Limits of files you can store in a directory

04/03/2022 Update: Instead of using ext4, you should simply consider other file format such as xfs, zfs, btrfs for high file counts storage

Its normal for a typical research projects to store each data as an individual file under a directory. Although this is not idea, no one seems to question what are the limits of such method.

Ext4

Ext4 is the most commonly used format in linux environment nowadays so we will focus in finding the limit of files under a directory.

According to this stackoverflow answer, ext4 limits is 2^32-1 (inode table maximum size) likely due to compatibility with 32-bit filesystem.

So the answer is 2^32 -1 or 4 billions right?

Introducing Index node aka Inode

However under linux things doesn’t work this way. In order to efficiently access each files, they are stored as index node or we typically call inodes. With this unique index number, we can do symbolic link which points different files to the same inode id. Inode is also where you store the permissions, owner, group settings.
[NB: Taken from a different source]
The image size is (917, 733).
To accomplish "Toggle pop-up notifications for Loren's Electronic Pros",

Now the bad news is inodes are limited, but they usually comes with in a very large number. This default value grows proportionally with disk size. For example here’s a list of inodes number I get in my machine using df -i.
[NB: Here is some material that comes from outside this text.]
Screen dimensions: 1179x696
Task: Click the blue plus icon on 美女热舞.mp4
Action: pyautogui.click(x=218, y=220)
Disk Storage Size Inodes Limit Inodes in used Storage Usage
Samsung 860 512G 30,531,584 4,069,444 97%
WD Blue SSD 512G 30,498,816 1,029,493 93%
WD Blue SSD 1T 61,054,976 9,918,907 92%
WD Blue HDD 6T 183,144,448 4,392,142 10%

As you can see filling both of my SSDs almost full with hundreds of millions of files doesn’t even come close to reaching the inode limit.

Unless you are storing billions of very small files ( ~ 1kB) inodes won’t be a problem. If you are the 1% who have such problems, I would recommend you take a look into this thread to create filesystem with larger inode size.

So everything is fine right?

Say hello to hash collision

This is practically CS data structure 101, so I would dwell into what hash collision is.

Since a single directory can potentially hold up to 2^32 files, ext4 also maintains a hash table of size 2^32 to speed up filename search.

This translate to subdirectory limits as well right?

As mentioned in manpage about ext4

Normally, ext4 allows an inode to have no more than 65,000 hard links. This applies to regular files as well as directories, which means that there can be no more than 64,998 subdirectories in a directory

So no, it doesn’t

Issues with ext4 high inode setup

Although setting to the upper limits of ext4 inode count seems to solve most of other stackoverflow problems, this doesn’t solve mine.

Out of space errors still occur after reaching 15 millions of unique files in the filesystem. Using df -i shows inode counts using only 4% of total inodes. Hence I believe something is still missing which I failed to considered.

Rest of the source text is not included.